The Filipino community’s history in San Francisco spans over 120 years, and throughout that time, generations of community activists and unsung s/heroes laid the foundation for a cultural heritage home rooted in a shared legacy of homeland and migration, mobilized by love, pride and people power.

At the start of the century, San Francisco served as the launching pad for the Philippine-American War, resulting in the colonization and militarization of the Philippines. San Francisco became the City of broken dreams for thousands of first-wave Filipino agricultural workers, our Manongs , who were eventually pushed out with  the erasure of Manilatown and the fall of the I-Hotel. Urban redevelopment to construct Yerba Buena, Metreon, and Westfield uprooted Filipino residents and erased long-standing Filipino enclaves to usher in the expansion of San Francisco’s Downtown and Financial District focused on profit centered urban growth. The first and second tech (or “dot com”) booms decades after saw mass evictions and the rapid transformation of the South of Market,  where hundreds of Filipino WWII Veterans and generations of Filipino migrants landed.

Despite displacement throughout the decades, SOMA Pilipinas has become a people-centered home and  artistic and cultural hub to honor our history and build community because of the leadership of women, workers, artists, youth, seniors and immigrant families. However, the Filipino community continues to fight against displacement and to preserve our language and culture. To this day, many Filipino and multi-racial coalitions of activists  are engaging in the struggles against market forces and the use and purpose of urban space, to protect key cultural, commercial, and residential spaces in SoMa, while new generations of migrant workers and immigrant families continue to form the lifeblood of the South of Market.

EXHIBITION OPPORTUNITY:

SOMA Pilipinas invites artists to submit artworks that: 

  • Pay homage to the generations before us that forged the Filipino community’s living legacy of building community through the bayanihan spirit throughout San Francisco, with special focus on the South of Market neighborhood

  • Document our community’s lived experiences and efforts to re/claim space and

  • Imagine Filipinx futures amidst a gentrifying South of Market neighborhood. 
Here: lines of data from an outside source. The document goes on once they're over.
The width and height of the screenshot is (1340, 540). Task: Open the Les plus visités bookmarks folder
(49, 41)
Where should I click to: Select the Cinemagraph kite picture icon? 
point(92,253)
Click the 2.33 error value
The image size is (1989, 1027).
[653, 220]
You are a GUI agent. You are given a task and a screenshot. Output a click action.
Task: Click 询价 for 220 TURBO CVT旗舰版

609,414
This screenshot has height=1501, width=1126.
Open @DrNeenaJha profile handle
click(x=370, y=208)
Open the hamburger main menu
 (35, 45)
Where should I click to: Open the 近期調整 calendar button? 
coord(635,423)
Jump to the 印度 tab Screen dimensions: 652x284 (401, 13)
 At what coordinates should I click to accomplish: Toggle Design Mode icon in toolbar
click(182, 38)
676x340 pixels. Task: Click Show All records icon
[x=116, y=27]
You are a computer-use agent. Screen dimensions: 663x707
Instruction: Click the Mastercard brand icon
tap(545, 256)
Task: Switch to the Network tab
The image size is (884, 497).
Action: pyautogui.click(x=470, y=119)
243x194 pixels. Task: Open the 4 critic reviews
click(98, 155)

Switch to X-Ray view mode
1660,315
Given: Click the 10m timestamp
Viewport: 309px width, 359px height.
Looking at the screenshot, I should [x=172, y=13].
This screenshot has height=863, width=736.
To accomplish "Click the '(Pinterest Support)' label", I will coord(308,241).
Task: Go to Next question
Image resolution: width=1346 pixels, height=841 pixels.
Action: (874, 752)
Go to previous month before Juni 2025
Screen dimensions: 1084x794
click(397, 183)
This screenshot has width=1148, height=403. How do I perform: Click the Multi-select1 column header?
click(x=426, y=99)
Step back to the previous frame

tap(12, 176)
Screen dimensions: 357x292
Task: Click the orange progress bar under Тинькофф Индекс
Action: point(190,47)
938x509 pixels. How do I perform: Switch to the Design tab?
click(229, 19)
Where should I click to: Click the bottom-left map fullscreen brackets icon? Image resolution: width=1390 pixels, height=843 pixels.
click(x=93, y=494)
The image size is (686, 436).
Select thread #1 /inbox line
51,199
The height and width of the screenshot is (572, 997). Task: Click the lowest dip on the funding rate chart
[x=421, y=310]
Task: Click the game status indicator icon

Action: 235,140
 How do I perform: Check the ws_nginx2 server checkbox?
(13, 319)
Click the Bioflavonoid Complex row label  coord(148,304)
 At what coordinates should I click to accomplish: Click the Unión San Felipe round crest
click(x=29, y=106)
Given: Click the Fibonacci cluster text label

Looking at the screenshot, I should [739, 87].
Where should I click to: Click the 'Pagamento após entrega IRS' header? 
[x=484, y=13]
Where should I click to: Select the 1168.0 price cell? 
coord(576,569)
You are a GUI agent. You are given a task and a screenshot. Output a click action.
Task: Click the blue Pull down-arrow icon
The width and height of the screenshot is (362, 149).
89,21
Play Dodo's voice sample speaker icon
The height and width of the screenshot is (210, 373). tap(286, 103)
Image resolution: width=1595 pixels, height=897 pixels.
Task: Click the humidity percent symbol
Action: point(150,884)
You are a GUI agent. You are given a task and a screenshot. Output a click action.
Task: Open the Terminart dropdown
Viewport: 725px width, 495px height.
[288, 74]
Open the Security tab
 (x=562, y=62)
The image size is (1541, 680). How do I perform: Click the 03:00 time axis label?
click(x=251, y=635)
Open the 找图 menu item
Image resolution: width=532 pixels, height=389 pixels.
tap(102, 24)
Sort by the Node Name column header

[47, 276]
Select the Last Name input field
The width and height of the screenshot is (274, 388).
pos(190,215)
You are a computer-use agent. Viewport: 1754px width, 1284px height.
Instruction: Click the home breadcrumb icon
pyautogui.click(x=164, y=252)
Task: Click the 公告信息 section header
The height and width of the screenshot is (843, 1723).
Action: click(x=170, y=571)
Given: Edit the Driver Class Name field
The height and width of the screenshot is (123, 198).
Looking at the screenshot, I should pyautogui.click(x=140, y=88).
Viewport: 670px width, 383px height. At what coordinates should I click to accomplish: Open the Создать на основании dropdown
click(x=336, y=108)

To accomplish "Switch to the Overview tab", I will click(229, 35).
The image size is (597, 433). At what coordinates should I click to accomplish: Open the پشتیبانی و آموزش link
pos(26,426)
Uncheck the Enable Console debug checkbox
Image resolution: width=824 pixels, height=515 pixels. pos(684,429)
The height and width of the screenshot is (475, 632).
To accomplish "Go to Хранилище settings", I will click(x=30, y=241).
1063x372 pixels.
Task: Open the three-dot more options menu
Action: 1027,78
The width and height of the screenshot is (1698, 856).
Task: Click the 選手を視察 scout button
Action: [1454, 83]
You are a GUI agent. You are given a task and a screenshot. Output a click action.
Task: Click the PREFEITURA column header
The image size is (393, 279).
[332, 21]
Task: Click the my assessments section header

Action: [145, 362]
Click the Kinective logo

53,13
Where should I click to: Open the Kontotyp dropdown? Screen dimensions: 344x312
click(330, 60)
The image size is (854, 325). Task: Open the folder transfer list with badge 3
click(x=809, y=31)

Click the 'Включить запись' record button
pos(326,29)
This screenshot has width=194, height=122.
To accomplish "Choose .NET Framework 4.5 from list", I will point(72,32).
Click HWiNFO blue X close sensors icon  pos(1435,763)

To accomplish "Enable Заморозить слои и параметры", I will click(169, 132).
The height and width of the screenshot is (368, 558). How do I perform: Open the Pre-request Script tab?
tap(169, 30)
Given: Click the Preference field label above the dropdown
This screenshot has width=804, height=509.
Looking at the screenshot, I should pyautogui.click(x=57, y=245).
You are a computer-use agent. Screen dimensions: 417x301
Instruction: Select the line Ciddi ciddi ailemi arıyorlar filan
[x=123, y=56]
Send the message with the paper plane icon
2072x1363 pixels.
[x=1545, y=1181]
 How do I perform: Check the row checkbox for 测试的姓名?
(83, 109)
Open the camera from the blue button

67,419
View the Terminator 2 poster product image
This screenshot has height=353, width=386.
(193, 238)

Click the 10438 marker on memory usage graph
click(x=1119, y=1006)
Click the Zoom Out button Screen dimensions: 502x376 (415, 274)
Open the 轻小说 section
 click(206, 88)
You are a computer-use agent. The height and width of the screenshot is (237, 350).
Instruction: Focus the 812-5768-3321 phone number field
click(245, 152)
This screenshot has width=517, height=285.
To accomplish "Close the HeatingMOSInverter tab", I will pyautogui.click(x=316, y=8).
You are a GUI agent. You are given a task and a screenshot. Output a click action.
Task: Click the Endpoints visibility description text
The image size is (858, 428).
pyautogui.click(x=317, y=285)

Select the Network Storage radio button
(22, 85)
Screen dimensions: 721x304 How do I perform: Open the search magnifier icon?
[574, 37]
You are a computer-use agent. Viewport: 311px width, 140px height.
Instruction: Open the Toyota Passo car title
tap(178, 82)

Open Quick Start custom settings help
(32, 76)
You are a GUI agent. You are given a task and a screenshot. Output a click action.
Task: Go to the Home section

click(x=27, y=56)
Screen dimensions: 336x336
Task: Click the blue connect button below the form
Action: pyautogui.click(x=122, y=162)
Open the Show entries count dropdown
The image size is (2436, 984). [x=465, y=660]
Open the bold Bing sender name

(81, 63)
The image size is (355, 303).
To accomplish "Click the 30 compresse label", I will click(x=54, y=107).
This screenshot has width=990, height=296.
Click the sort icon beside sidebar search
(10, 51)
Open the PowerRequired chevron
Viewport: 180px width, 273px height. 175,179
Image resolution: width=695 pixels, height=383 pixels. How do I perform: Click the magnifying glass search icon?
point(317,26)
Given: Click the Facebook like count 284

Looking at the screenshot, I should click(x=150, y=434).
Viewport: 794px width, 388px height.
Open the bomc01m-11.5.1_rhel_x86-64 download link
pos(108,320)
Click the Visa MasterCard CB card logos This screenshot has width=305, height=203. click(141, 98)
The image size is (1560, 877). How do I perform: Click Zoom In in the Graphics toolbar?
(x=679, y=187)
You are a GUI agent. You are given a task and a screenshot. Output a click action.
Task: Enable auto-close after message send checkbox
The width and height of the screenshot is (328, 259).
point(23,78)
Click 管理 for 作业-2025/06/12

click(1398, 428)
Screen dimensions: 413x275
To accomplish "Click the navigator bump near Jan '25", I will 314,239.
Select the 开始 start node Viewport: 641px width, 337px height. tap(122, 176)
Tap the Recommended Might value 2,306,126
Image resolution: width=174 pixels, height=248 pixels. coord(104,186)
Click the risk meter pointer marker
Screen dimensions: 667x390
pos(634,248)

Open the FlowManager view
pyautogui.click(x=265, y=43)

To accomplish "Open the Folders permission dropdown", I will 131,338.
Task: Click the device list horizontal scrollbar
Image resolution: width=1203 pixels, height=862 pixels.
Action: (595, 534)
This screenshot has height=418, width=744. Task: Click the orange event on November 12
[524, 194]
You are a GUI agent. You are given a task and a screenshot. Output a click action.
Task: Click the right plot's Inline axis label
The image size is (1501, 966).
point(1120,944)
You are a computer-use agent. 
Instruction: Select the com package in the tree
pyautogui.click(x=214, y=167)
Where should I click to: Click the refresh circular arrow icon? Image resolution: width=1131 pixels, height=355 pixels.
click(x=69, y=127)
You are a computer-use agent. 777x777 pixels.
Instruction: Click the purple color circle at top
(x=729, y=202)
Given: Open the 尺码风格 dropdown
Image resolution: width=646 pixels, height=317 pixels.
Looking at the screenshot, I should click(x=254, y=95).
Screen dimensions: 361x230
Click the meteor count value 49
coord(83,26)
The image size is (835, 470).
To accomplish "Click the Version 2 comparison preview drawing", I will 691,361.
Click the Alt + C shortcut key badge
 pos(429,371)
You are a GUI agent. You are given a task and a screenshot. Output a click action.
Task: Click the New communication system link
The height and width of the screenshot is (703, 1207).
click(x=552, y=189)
SOMA Pilipinas invites artists to submit artworks  that respond to the exhibition themes: SOMA Pilipinas past, present, and future. The call is open to visual artwork (2D work including: painting, mixed-media, photography); 3D sculptural objects; and short-form video works.  Selected artworks will be exhibited in an upcoming historical and community-arts based exhibition to be presented at the Yerba Buena Center for the Arts from August 1 - December 14, 2025.